The solution of course is to update the statistics on such a staging table after the data has been loaded into it, so that Oracle can make the right decisions. There are a number of ways to do this, which I'll get onto, and you can also find out elsewhere on the web easily enough.

The other thing to be aware of in this situation is temporary tables - global temporary tables as Oracle calls them - where the data in the temporary table is session private and is deleted when the session disconnects. These temporary tables are also often used to stage data that is being processing in a series of steps, and have certain potential advantages - data is private to each session, and the data is automatically deleted when the session disconnects.

However, there are issues with collecting statistics on such temporary tables, which you must be aware of. The net result is that it is basically impossible to collect statistics on such temporary tables. You have to use another mechanism to set the statistics on a temporary table.

For normal data tables you can use the GATHER_TABLE_STATS procedure in the DBMS_STATS package to gather up to date statistics on the table after the data has been loaded into it. By leaving other options to their default values, Oracle should also update the statistics on the indexes too.
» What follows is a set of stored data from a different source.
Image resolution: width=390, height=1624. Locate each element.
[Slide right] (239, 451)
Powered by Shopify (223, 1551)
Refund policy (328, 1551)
If you want to avoid the elapsed time associated with the full GATHER_TABLE_STATS you can instead run DELETE_TABLE_STATS. In such situtations when the Oracle optimiser has no statistics on a table it samples the table itself to make some estimates for those statistics. This is termed dynamic sampling. In principle this ensures that the optimiser has some statistics on the table that reflect its size and data distribution. Again this will not work as intended for a temporary table.

And finally you can use SET_TABLE_STATS to explicitly set statistics such as the row count of the table. This avoids the gathering of statistics associated with either full statistics or dynamic sampling, and works for temporary tables too.

Although this may not seem earth shattering, having correct and valid statistics is critical to the way Oracle 10g works. And poor performance and wrong behaviour from Oracle when executing queries can often be due to poor or incorrect statistics. Often developers can forget about this, assuming that the overnight job will keep the statistics up to date - a database administrator's responsibility. But these temporary staging tables are something that change so frequently that they can never have up to date or correct statistics on them, no matter what the database administrators do. Which in turn means that they must be dealt with explicitly within the application code, to somehow set the statistics to suitable values using one of the mechanisms just described. Only then will Oracle access the data in these tables in an optimal way.